Source extract ▸

What Howard could “reasonably expect to have left” was filled with pursuits locally. I don’t think he needed another graphic novel to make his mark on the world.

For a while, Howard taught cartooning in the Massachusetts College of Liberal Arts’ fine art program here in North Adams. He published a two-issue zine called the North County Perp, which Howard edited. It gathered area creative people to contribute stories, poetry, and, of course, cartoons, some of them even by Howard. I had a short story in the second issue which Howard edited. He created artwork for the drama team at the local high school. I ran some of his political cartoons in the newspaper. Howard’s artwork was featured in gallery shows of local artists and a group show of cartoonists at the Norman Rockwell Museum, as well as one in a local gallery celebrating underground cartoons.

Artwork by Howard Cruse for the Drury High School Drama Team

He was an active member of Rainbow Seniors of the Berkshires, which was started by his husband Eddie. He gave readings at local bookstores with other area writers. He could be spotted at political marches and protests in the area as well as Pride gatherings and parades. He took part in theater productions here, too. He loved community theater. That was one of his great passions.

His love of comics and his perspective on life as a gay man were topics of conversation with him during an evening of hanging out, but they were accompanied by hilarious and quirky stories of his childhood as a minister’s son in Birmingham, Alabama, which might touch on his enthusiasm for ventriloquist dolls or the comics he created as a kid, as well as tales of his father’s job. He expressed these memories with self-deprecating charm.

And, of course, politics came up, as well as his life in the gay counterculture of 1970s New York. How this polite, soft-spoken guy was an active part of that scene has always amazed me, but Howard was quick to point out the difference between “radical appearance and interior individualism.” He said that taking art seriously as a professional pursuit made the visual affectations of the counter culture “distractions,” and said he felt set apart from some of the other radical cartoonists because he did respect tradition.

Prompt ▸
Answer these questions using the text on Howard Cruse above:
(a) In which program did Howard teach cartooning?
(b) Who started Rainbow Seniors of the Berkshires?
(c) In what city did Howard spend his childhood as a minister's son?

Dataset records ▸
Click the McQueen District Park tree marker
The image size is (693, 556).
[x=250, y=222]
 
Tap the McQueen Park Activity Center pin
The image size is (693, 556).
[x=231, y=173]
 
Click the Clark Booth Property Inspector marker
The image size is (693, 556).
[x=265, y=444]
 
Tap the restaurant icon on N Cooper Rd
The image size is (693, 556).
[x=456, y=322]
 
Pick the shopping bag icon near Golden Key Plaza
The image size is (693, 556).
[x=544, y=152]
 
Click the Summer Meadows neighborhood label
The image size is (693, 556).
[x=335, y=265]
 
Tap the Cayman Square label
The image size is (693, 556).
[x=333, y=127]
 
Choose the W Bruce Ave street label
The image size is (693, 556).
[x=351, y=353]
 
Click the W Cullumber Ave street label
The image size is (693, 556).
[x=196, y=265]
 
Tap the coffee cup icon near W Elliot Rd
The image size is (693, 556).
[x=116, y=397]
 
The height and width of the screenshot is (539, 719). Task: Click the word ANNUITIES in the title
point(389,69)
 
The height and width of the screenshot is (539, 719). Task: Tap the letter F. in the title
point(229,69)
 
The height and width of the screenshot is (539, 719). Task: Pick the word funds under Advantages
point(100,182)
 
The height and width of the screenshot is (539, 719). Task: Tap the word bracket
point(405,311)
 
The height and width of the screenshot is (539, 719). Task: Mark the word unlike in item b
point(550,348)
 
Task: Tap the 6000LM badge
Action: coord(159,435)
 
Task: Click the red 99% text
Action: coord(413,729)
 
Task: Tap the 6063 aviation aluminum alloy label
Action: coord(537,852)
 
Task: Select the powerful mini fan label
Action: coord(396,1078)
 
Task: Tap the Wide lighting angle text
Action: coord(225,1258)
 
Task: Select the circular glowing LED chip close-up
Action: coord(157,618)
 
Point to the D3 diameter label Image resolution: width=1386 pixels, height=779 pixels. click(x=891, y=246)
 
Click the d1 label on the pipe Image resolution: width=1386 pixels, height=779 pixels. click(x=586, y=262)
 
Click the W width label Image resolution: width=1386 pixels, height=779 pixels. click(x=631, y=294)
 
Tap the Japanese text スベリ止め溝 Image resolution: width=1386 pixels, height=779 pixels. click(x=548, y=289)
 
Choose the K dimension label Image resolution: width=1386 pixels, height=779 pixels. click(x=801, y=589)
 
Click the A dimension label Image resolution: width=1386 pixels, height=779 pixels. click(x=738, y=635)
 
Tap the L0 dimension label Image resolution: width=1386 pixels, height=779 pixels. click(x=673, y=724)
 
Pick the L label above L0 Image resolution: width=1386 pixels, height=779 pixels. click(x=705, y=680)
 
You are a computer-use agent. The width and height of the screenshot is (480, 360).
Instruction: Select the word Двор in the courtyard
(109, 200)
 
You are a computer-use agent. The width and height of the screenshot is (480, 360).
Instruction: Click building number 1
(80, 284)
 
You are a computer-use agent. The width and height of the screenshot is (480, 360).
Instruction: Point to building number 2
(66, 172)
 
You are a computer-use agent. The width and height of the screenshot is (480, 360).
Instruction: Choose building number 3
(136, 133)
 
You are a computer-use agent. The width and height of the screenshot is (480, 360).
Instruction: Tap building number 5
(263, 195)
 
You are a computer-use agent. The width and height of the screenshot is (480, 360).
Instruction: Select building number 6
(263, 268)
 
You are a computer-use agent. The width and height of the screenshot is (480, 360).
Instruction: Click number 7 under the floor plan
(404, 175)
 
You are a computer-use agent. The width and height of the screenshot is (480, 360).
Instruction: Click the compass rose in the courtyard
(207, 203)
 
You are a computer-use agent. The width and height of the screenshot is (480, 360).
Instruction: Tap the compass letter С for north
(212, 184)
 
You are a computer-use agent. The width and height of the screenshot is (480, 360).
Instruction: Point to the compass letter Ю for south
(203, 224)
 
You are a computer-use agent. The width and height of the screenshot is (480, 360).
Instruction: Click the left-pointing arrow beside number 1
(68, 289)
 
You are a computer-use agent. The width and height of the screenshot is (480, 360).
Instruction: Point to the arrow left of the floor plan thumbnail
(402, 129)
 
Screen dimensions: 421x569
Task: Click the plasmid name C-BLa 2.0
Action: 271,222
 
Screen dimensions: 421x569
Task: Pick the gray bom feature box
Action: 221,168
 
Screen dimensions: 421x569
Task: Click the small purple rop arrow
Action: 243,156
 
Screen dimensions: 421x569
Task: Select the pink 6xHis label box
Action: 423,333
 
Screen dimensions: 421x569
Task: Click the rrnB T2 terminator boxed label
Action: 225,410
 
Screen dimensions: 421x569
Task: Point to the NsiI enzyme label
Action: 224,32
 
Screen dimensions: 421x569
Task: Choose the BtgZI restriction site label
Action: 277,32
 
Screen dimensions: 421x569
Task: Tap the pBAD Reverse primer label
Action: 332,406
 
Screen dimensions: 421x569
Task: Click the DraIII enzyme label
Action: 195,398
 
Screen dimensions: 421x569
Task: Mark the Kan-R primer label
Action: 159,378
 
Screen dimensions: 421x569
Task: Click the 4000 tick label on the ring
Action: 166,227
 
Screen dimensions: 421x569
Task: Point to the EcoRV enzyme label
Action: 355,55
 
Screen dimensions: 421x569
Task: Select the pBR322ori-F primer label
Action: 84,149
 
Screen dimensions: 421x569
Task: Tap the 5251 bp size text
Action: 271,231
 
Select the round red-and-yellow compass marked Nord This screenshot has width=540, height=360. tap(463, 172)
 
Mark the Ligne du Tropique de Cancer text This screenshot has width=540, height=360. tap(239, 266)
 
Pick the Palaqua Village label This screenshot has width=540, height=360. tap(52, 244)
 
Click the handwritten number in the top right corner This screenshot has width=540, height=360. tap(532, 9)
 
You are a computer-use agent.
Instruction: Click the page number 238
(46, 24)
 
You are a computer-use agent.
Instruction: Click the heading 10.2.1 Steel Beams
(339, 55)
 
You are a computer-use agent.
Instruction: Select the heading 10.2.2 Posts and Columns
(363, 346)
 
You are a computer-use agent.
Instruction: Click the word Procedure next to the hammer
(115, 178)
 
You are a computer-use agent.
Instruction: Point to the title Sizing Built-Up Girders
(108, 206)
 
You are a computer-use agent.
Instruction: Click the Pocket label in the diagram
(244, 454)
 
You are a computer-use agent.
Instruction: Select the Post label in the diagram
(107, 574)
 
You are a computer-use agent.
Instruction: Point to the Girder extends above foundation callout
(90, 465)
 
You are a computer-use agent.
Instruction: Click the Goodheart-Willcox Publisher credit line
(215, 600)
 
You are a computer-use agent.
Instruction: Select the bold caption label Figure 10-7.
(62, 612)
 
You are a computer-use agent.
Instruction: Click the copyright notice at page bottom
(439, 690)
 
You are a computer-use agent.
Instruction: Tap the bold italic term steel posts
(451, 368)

Solution to this task ▸
(a) The fine art program of the Massachusetts College of Liberal Arts in North Adams
(b) His husband, Eddie
(c) Birmingham, Alabama